Keywords: agriculture, soil moisture, IoT, machine learning, regression, sklearn

1. Introduction

Maintaining correct soil moisture throughout the plant growing process can result in better yields, and less overall problems with the crop. Water deficiencies or surplus at various stages of growth have different effects, or even negligible effects 1. It is important to have an idea of how your land consumes and stores water, which could be very different based on the plants being used, and variation of elevation and geography.

For hundreds of years, farmers have done something similar to this model. The difference is the precision that we can gain by using real data. For the past few hundred years, farmers had to rely on mostly experience and touch to know the moisture of their soil. While many farmers were successful, in the sense that they produced crops, there were ways they could have better optimized their crops to produce better. The water available to the plants is not the only variable that effects yields, but this project seeks to create an accessible model to which farmers can have predicted values of soil moisture without needing to buy and deploy expensive sensors.

The model created could be used in various ways. The first main use is to be able to monitor what is currently happening in the soil so that changes can be made to correct the issue if there is one. Secondly, a farmer could evaluate historical data and compare it to yields or other results of the harvest and use this analytical information to inform future decisions. For example, a corn farmer might only care about the predicted conditions to make sure that they are within reasonable ranges. A grape farmer in a wine vineyard might use this data, along with other data, to predict the quality of wine or even the recipe of wine that would best used grapes farmed under these conditions. Again, this model is just the starting point of a theoretical complex agricultural data analysis suite.

This project specifically seeks to see the effect of weather on a particular piece of land in Washington state. This process could be done all over the world to obtain benchmarks. These benchmarks could be a cheap option for a farmer that does not have the funds to support a full study of water usage on their land to use as training data. Instead, they could look for a model that has land that has similar soil and or geographical features, and then use their own weather data to estimate their soil moisture content. A major goal of this project is to create the best tool that is cheap enough for widespread adoption.

2. Background

Understanding how weather impacts soil moisture is something that has been studied in various ways, all because it is a driving factor in crop success. Multiple studies have sought to apply a deterministic approach to calculating soil moisture based on observational weather data.

One such study, was motivated by trying to predict dust storms in China, in which soil moisture plays a large role in. This prediction used multiple-linear regression, and focused on predictions that dealt with the top 10 cm of soil. Two key takeaways can be derived from this work that are beneficial for carrying out this project.

  • “The influence of precipitation on surface soil moisture content does not last more than 16 days.”
  • “The compound effect of the ratio of precipitation to evaporation, which is nonlinearly summed, can be used to calculate the surface soil moisture content in China” 2.
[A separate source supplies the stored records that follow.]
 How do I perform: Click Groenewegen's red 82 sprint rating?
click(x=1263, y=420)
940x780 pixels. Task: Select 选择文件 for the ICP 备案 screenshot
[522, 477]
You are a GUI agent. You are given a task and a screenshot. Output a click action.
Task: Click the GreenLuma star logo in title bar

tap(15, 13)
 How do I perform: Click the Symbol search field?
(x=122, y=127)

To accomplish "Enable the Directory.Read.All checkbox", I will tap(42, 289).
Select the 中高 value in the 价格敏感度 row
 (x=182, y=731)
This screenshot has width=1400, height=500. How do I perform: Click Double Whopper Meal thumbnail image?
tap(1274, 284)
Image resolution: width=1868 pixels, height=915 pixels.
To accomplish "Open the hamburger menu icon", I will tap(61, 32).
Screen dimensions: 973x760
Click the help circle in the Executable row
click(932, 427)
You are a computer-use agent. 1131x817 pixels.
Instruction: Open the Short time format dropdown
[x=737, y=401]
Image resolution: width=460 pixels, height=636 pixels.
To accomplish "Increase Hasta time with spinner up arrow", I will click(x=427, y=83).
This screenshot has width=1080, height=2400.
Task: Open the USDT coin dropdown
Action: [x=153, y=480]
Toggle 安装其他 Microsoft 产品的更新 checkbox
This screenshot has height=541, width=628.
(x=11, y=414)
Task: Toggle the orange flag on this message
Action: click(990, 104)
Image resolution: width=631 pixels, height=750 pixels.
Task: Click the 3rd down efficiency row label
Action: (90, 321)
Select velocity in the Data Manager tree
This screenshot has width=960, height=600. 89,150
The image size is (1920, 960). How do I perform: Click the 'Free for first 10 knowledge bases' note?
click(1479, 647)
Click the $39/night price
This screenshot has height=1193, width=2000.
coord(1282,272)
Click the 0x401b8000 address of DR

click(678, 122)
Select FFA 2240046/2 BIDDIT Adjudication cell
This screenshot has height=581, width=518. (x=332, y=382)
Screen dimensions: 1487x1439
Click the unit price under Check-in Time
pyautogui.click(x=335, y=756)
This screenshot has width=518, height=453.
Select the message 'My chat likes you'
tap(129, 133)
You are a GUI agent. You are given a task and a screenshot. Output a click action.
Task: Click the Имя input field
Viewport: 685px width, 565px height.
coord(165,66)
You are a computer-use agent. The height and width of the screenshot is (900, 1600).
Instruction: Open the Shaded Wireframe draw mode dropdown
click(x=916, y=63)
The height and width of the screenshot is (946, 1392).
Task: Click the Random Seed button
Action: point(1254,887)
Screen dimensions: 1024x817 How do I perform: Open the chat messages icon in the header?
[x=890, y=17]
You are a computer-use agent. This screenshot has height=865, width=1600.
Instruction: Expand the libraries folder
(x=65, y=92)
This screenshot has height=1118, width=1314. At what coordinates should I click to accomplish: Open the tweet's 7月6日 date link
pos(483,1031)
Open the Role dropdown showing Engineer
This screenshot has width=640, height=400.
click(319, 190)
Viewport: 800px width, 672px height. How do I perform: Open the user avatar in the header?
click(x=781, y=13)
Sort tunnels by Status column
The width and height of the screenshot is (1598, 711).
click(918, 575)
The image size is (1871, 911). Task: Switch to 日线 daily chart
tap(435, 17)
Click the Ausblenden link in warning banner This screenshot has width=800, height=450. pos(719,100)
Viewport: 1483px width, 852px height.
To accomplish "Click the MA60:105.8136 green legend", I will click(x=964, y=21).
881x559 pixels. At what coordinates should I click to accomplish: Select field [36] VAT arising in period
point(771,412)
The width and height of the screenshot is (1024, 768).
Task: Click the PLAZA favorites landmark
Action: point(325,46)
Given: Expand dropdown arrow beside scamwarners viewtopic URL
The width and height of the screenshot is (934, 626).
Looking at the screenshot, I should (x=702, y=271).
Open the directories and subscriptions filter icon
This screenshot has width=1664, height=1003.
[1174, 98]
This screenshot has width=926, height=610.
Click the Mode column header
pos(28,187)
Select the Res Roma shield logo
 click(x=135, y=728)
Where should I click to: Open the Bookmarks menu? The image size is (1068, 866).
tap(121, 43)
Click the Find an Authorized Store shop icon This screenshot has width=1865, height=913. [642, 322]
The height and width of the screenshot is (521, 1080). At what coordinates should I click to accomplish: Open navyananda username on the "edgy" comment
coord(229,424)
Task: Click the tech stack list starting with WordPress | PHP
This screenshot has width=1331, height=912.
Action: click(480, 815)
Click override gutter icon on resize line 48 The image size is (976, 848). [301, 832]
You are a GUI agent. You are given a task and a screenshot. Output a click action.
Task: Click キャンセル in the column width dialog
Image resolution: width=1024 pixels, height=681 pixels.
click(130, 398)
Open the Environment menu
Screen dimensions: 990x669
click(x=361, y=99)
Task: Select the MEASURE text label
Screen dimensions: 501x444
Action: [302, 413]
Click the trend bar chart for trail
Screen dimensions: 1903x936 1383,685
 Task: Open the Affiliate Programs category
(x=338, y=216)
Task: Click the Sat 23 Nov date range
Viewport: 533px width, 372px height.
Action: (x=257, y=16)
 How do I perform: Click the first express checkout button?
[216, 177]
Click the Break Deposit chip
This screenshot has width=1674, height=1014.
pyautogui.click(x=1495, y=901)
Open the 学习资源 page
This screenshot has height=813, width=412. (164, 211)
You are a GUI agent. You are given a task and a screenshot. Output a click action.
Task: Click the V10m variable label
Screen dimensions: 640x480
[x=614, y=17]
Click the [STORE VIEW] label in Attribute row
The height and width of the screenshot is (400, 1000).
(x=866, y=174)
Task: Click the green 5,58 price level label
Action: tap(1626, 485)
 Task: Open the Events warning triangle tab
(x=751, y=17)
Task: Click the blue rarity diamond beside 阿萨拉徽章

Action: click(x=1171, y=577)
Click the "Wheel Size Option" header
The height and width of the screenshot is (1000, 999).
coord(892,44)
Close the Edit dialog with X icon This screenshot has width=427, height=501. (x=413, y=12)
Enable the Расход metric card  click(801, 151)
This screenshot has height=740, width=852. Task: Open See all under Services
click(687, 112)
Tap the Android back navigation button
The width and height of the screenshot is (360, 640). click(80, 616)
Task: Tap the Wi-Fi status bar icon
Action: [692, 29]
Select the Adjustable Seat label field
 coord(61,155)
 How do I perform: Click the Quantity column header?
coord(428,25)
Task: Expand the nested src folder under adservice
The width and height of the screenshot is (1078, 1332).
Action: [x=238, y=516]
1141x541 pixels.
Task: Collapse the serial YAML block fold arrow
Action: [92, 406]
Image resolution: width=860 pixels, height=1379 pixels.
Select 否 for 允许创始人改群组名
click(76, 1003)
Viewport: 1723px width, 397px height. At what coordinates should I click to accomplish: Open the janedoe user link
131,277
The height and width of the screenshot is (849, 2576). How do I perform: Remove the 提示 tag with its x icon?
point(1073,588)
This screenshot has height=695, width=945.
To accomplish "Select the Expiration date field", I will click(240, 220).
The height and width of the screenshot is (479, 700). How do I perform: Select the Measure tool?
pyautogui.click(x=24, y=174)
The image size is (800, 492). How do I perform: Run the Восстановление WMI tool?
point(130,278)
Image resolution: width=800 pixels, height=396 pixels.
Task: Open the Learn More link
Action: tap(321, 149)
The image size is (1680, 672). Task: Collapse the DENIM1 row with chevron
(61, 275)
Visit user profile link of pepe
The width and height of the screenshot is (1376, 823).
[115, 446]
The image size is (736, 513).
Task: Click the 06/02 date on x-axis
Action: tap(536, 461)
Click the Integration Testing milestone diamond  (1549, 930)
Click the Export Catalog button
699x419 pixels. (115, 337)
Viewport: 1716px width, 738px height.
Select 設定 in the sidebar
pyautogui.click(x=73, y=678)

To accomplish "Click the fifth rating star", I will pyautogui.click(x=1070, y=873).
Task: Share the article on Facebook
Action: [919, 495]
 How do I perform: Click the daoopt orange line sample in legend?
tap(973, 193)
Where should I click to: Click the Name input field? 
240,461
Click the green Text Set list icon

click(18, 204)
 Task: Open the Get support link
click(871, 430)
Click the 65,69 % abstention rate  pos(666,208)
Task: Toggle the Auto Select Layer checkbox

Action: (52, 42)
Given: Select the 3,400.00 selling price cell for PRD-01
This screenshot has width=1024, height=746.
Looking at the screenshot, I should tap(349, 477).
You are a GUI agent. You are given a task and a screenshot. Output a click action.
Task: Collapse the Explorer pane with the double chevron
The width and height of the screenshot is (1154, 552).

Moving forward, this project will assume that precipitation from the prior 16 days is relevant. In the case that for the specific data being fit, less days are relevant, then their coefficients in the model will likely become small enough to not affect the model. Secondly, soil moisture is influenced by a ratio or precipitation to evaporation. While this project might not seek to evaluate this relationship directly, it will seek to include data that would influence these ratios such as temperature, time of year, and wind speeds.

Multiple publications have sought to come up with complete hydrological models to determine soil moisture from a variety of factors. These models are generally stochastic in nature and are reliable predictors when many parameters of the model are available. One such cited model requires a minimum or 19 variables or measured coefficients 3. The authors of another study note the aforementioned study, as well as other similar studies, and make a point that these methods might not be the best models when it comes to practical applications. Their solution was to create a generalize model that relied mostly on soil moisture as “a function of the time-weighted average of previous cumulative rainfall over a period” 4. Such a model is closer in terms to simplicity and generalization to what is hoped to be accomplished in this project.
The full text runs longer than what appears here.